Conversion of our 5.25% Convertible Senior Notes due 2021 may dilute the ownership interest of our existing stockholders, including holders who had previously converted their notes, or may otherwise depress the price of our common stock.
The conversion of some or all of our 5.25% Convertible Senior Notes due 2021 will dilute the ownership interests of existing stockholders to the extent we deliver shares upon conversion of any of the notes. Any sales in the public market of the common stock issuable upon such conversion could adversely affect prevailing market prices of our common stock. In addition, the existence of the notes may encourage short selling by market participants because the conversion of the notes could be used to satisfy short positions, or anticipated conversion of the notes into shares of our common stock could depress the price of our common stock.
If securities or industry analysts do not publish research or publish inaccurate or unfavorable research about our business, our stock price and trading volume could decline.
The trading market for our common stock will depend in part on the research and reports that securities or industry analysts publish about us or our business. If one or more of the analysts who cover us downgrade our stock or publish inaccurate or unfavorable research about our business, our stock price would likely decline. If one or more of these analysts cease coverage of our company or fail to publish reports on us regularly, demand for our common stock could decrease, which might cause our stock price and trading volume to decline.
We may engage in future acquisitions, which may be expensive and time consuming and from which we may not realize anticipated benefits.

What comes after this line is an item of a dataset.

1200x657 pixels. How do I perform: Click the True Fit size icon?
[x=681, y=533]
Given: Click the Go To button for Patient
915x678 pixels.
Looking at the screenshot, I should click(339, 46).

We may acquire additional businesses, technologies and products if we determine that these businesses, technologies and products complement our existing technology or otherwise serve our strategic goals. If we do undertake any transactions of this sort, the process of integrating an acquired business, technology or product may result in operating difficulties and expenditures and may not be achieved in a timely and non-disruptive manner, if at all, and may absorb significant management attention that would otherwise be available for ongoing development of our business. If we fail to integrate acquired businesses, technologies or products effectively or if key employees of an acquired business leave, the anticipated benefits of the acquisition would be jeopardized. Moreover, we may never realize the anticipated benefits of any acquisition, such as increased revenues and earnings or enhanced business synergies. Future acquisitions could result in potentially dilutive issuances of our equity securities, the incurrence of debt and contingent liabilities and amortization expenses related to intangible assets, which could materially impair our results of operations and financial condition.